• _SUPPLIED ENTRIES_:
========================

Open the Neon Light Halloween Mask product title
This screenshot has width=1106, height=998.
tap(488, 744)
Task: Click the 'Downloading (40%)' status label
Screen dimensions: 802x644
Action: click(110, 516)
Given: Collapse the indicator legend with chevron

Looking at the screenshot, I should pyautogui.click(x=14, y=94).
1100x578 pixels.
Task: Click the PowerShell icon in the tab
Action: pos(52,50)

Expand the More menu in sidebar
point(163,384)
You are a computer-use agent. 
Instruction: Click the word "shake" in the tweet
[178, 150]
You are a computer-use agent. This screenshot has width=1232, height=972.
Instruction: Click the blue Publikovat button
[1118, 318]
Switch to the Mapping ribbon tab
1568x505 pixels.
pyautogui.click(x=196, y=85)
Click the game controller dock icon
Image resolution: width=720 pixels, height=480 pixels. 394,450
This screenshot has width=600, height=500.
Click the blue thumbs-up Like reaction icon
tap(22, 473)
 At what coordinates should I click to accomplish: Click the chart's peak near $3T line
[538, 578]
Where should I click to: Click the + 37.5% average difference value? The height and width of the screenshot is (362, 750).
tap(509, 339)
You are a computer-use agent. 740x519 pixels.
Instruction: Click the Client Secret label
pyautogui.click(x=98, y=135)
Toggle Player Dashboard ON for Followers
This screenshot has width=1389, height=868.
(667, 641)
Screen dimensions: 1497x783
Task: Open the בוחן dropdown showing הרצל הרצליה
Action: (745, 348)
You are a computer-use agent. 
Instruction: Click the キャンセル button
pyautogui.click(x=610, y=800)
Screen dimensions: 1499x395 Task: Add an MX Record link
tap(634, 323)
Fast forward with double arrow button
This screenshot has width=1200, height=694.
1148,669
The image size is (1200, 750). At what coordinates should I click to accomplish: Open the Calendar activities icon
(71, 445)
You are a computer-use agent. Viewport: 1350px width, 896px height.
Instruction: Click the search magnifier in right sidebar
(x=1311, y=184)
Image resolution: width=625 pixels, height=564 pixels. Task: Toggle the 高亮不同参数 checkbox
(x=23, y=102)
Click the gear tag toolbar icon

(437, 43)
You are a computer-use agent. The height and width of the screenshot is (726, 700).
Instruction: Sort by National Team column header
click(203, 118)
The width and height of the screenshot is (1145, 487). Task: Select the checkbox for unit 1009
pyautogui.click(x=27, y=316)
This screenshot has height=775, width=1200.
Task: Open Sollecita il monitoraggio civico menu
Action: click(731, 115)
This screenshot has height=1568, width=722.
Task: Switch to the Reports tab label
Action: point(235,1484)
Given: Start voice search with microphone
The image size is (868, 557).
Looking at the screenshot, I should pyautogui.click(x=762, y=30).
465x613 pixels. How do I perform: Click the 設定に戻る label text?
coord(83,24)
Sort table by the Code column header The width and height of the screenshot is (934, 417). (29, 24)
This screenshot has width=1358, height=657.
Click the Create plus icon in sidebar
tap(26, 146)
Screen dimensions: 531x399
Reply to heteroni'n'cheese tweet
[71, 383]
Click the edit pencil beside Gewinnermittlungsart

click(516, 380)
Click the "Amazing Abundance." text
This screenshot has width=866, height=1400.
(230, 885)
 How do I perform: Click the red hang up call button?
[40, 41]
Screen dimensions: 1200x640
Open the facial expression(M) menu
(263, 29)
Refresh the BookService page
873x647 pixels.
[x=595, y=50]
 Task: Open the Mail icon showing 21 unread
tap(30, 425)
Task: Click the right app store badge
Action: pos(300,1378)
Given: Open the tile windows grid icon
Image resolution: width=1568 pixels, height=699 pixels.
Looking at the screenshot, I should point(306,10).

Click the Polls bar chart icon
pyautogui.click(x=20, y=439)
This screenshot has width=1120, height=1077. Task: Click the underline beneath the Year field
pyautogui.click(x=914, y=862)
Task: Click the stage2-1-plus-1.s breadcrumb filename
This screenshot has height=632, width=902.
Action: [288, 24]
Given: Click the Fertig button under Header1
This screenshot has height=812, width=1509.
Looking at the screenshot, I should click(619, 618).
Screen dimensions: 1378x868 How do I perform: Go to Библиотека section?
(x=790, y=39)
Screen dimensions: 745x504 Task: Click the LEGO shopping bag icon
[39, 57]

========================

What is the number of lines in these records that contain "computer"? Reply with the number only.

• _TASK OUTPUT_: 6